Implementation:Tensorflow Tfjs Model Hosting Pattern
| Knowledge Sources | |
|---|---|
| Domains | Deployment, Infrastructure |
| Principle | Principle:Tensorflow_Tfjs_Model_Hosting |
| Type | Pattern Doc |
| Last Updated | 2026-02-10 00:00 GMT |
Overview
This implementation documents the concrete patterns for hosting converted TensorFlow.js model files (model.json + .bin weight shards) so they are accessible via HTTP(S) for browser-based and Node.js model loading. It covers multiple hosting platforms, CORS configuration, caching strategies, and the file-serving interface contract.
Interface
The hosting pattern exposes a simple HTTP file server interface:
- GET <base_url>/model.json — Returns the model manifest (JSON)
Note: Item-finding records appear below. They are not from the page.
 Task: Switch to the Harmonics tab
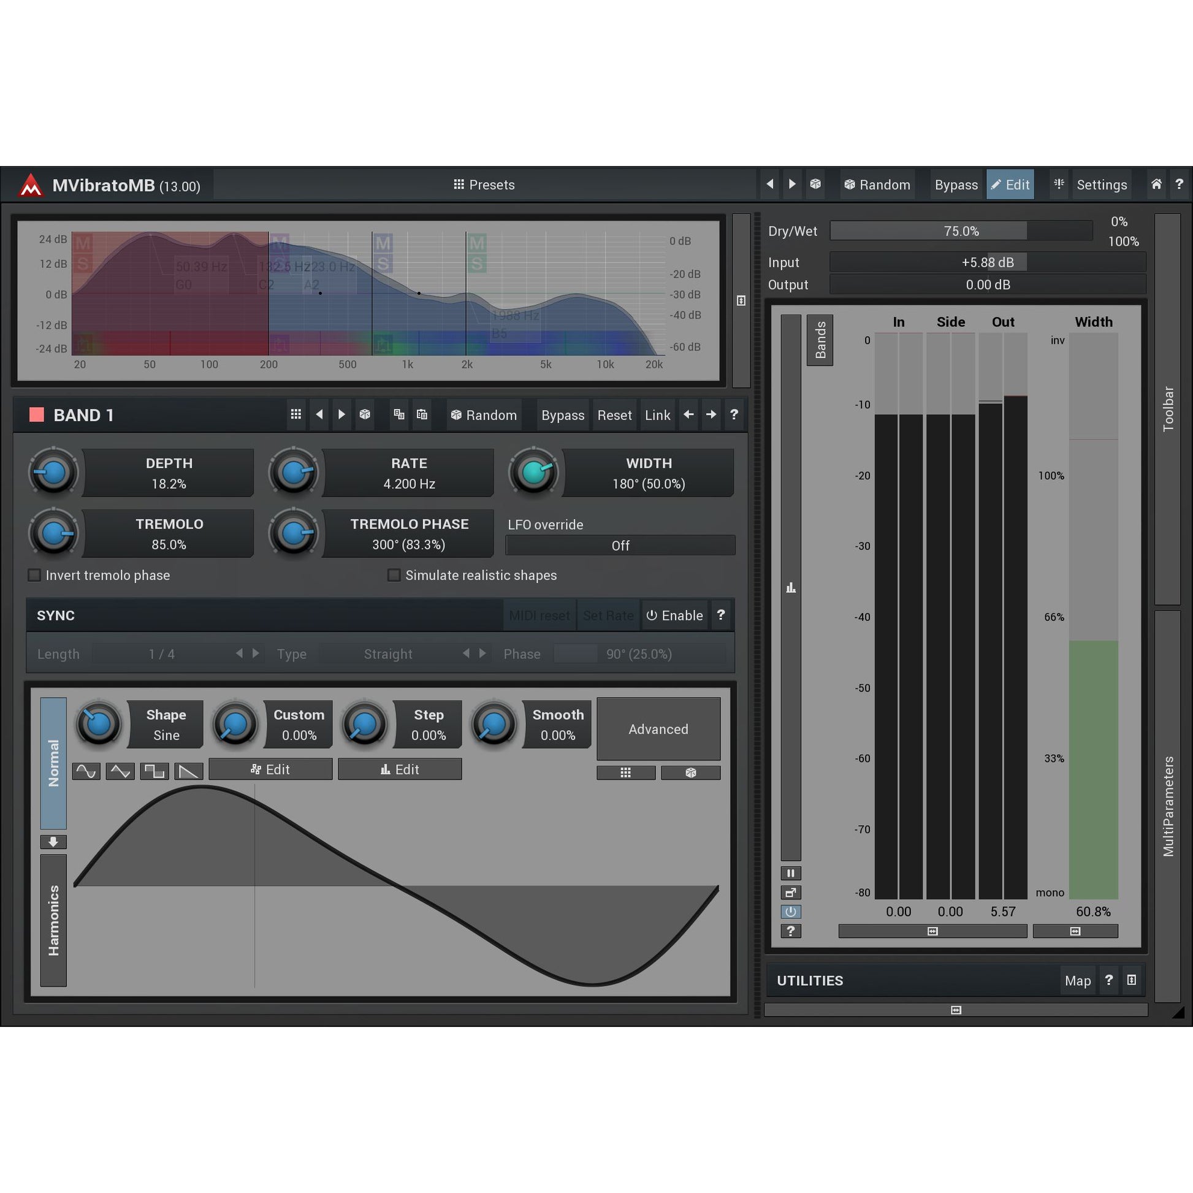54,920
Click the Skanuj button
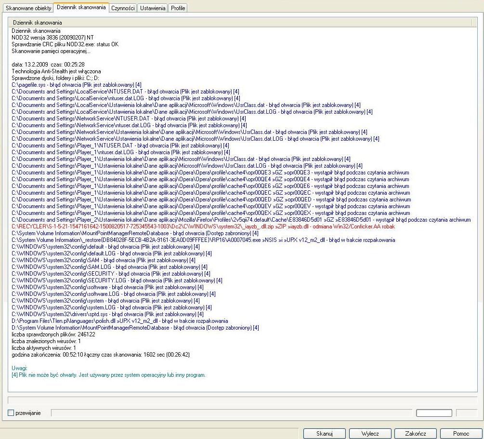Screen dimensions: 484x439 [324, 433]
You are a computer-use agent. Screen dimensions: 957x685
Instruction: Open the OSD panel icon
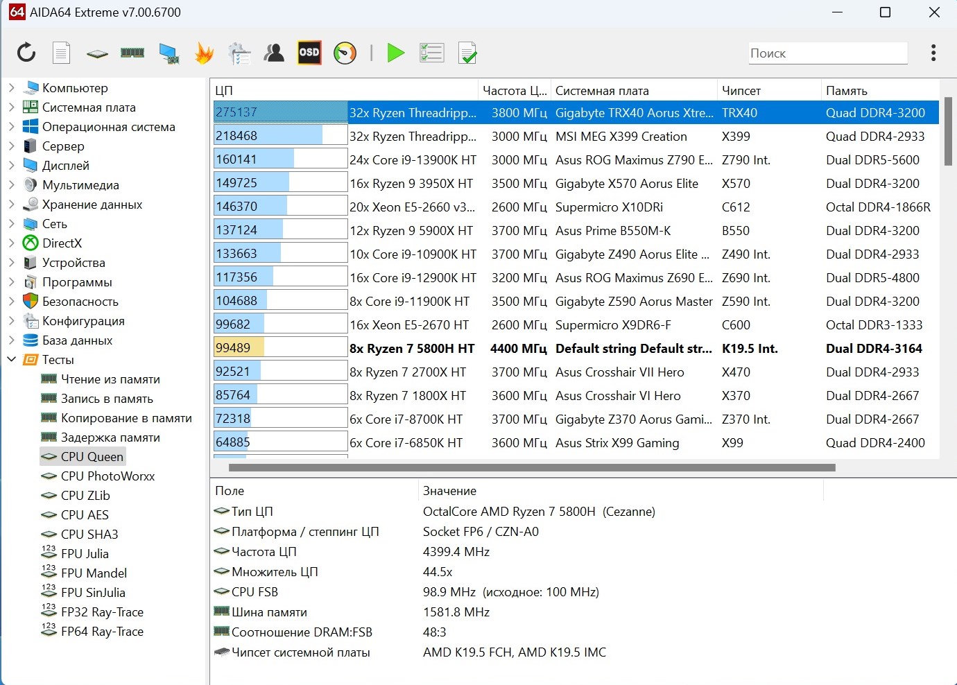pyautogui.click(x=309, y=53)
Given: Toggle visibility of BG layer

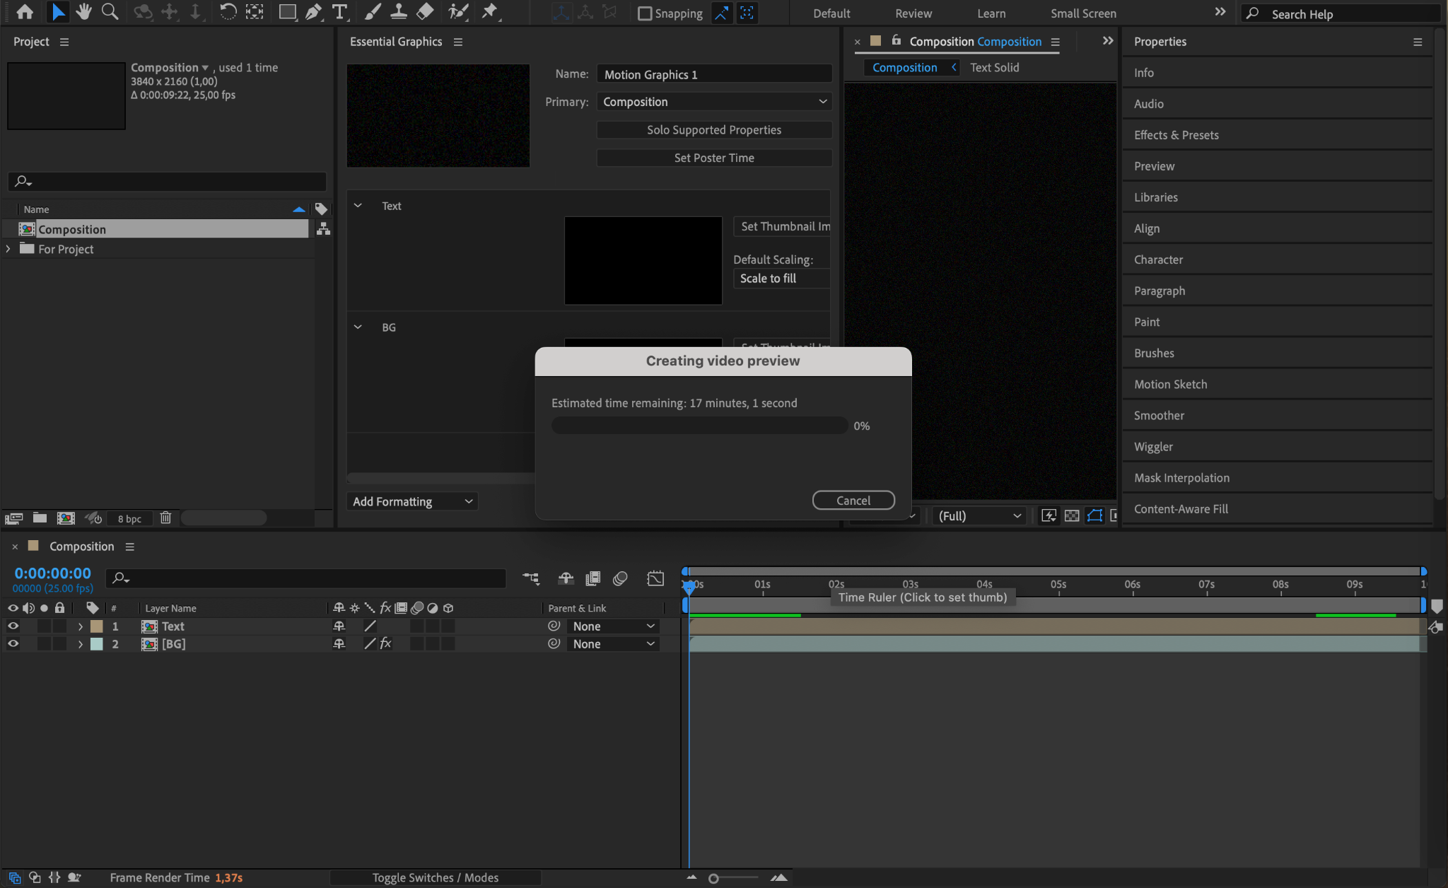Looking at the screenshot, I should [13, 644].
- GET <base_url>/group1-shard1ofN.bin — Returns weight shard data (binary)
All files must be co-located at the same base URL path, as TF.js resolves shard filenames relative to the model.json URL.
Inputs and Outputs
Inputs
- Converted model artifacts from tensorflowjs_converter:
- model.json — The model manifest file
- One or more .bin weight shard files (e.g., group1-shard1of3.bin, group1-shard2of3.bin, group1-shard3of3.bin)
Outputs
- A publicly accessible URL to the model.json file (e.g., https://storage.googleapis.com/my-bucket/models/v1/model.json)
- All referenced weight shard files accessible at the same base URL
- Appropriate CORS headers configured for cross-origin browser access
Required File Structure
The hosting directory must preserve the flat file layout produced by the converter:
# Typical converter output
/path/to/converted_model/
model.json # Model manifest
group1-shard1of3.bin # Weight shard 1 (up to 4MB each by default)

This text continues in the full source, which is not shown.